La palabra hipócrita designaba en el mundo griego antiguo al actor que, con una máscara y un disfraz, asumía una personalidad ajena: Fingía ante el público ser otro, frecuentemente muy lejano a su propia realidad. Su papel se desarrollaba de cara ante el público, teniendo como regla suprema de su actuación, la aprobación y el aplauso de la galería. Muchos fariseos  convertían este modo de actuar en su ser íntimo, es decir, en hipocresía, y actuaban de cara a los demás y no de cara a Dios. Su vida era tan falsa como la de los actores durante su representación. Cayeron en la tentación de darle gran importancia al juicio de los hombres -¡tan endeble y pasajero!- y descuidar el de Dios. El Señor nos lo advierte en el Evangelio de la Misa (Lucas 12, 1-3): Guardaos de la levadura de los fariseos que es la hipocresía. El Señor quiere para los suyos una levadura, un modo de ser bien distinto: que tengamos ante Él y ante los demás una única vida, sin máscaras, sin disfraces, sin mentiras. Hombres y mujeres de una pieza, que van con la verdad por delante.

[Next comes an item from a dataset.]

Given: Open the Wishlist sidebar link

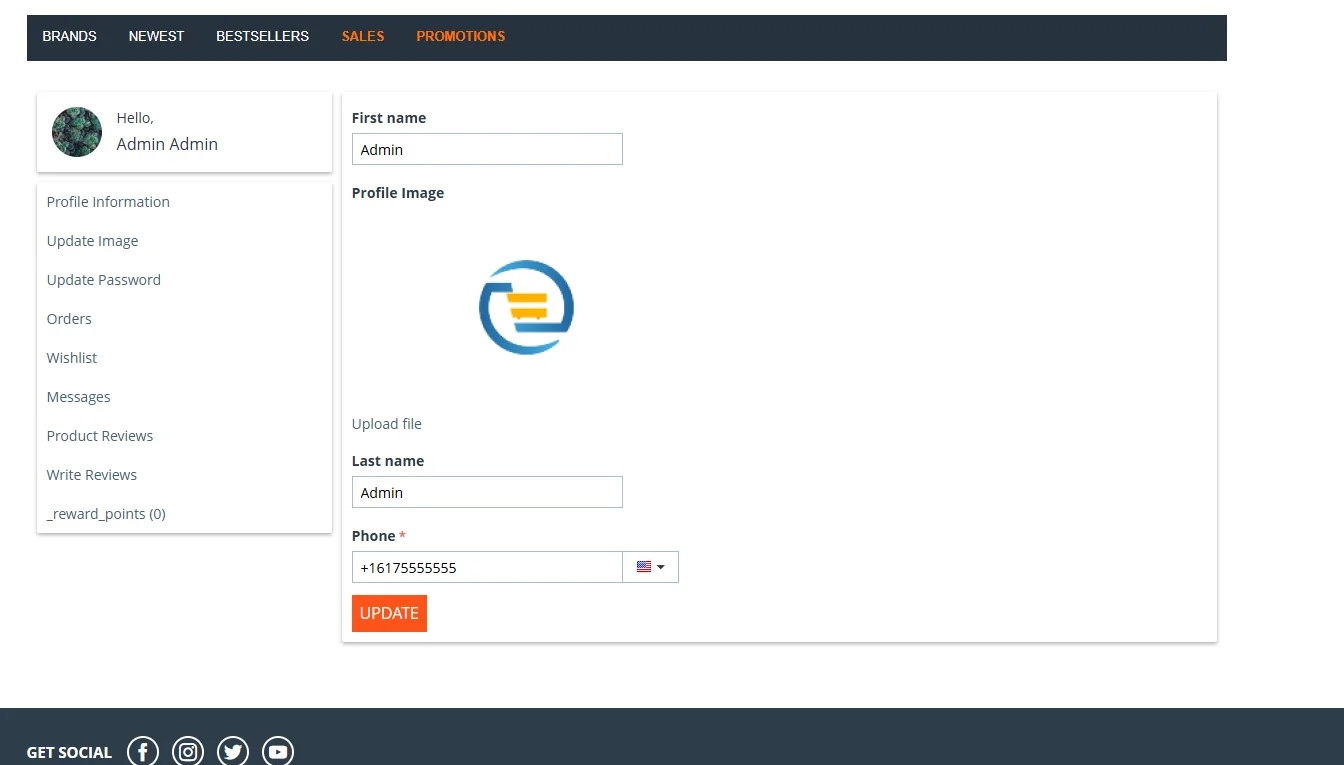Looking at the screenshot, I should point(72,358).
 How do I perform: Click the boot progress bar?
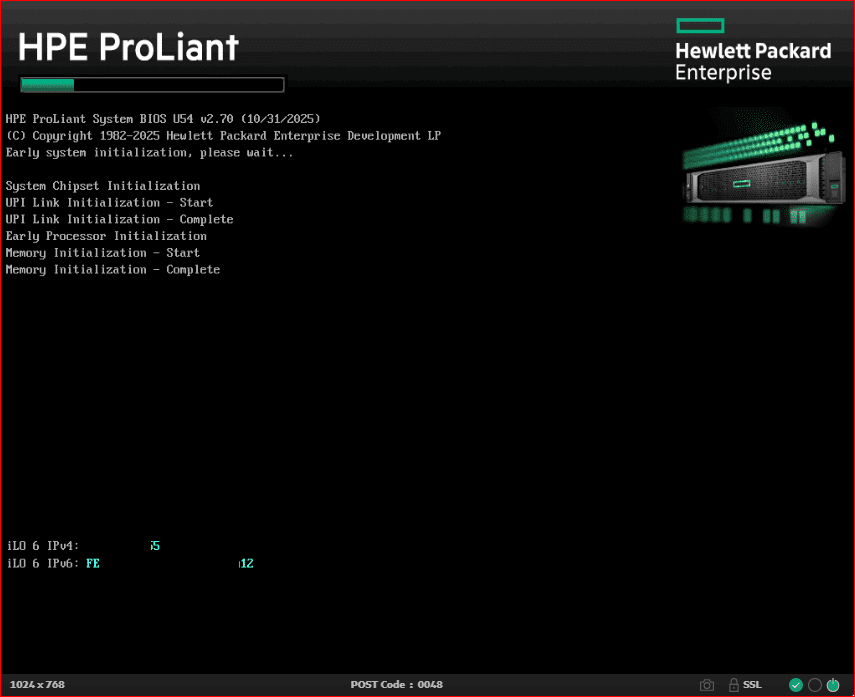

Jesús mismo nos enseñó el modo de comportarnos: Sea vuestro modo de hablar sí, sí, o no, no; lo que pasa de esto, de mal principio procede (Mateo 5, 37). En el trato con los demás la palabra del hombre debe bastar. El Señor quiso realzar el valor y la fuerza de la palabra de un hombre de bien que se siente comprometido por lo que dice. La verdad es siempre un reflejo de Dios y debe ser tratada con respeto. Muy lejos de lo que ha de ser un cristiano está el hombre que presenta una personalidad o unas ideas, como los actores, según el público que tengan delante. Con todo, se darán casos en los que no estemos obligados a manifestar la verdad por motivos profesionales o por el sigilo sacramental de la confesión, pero nunca deberemos decir mentiras. Imitemos al Señor en su amor a la verdad.
 
Dice Jesús: Yo soy la Verdad (Juan 14, 6). La verdad tuvo su origen en Dios y la mentira es la oposición consciente a Él. Por eso llama Jesús al diablo padre de la mentira, porque la mentira comenzó con él. Y el que miente tiene al diablo como padre (Juan 8, 42). Los medios de comunicación que por su naturaleza deberían ser transmisores de la verdad, pueden en muchas ocasiones ser unos impostores y confundir a sus lectores, a fuerza de repetir mentiras sobre los criterios morales de una sociedad. No dejemos de actuar pensando que es poco lo que podemos hacer para defender la verdad. Nuestra Señora nos prestará su fortaleza.

Fuente: Colección "Hablar con Dios" por Francisco Fernández Carvajal, Ediciones Palabra.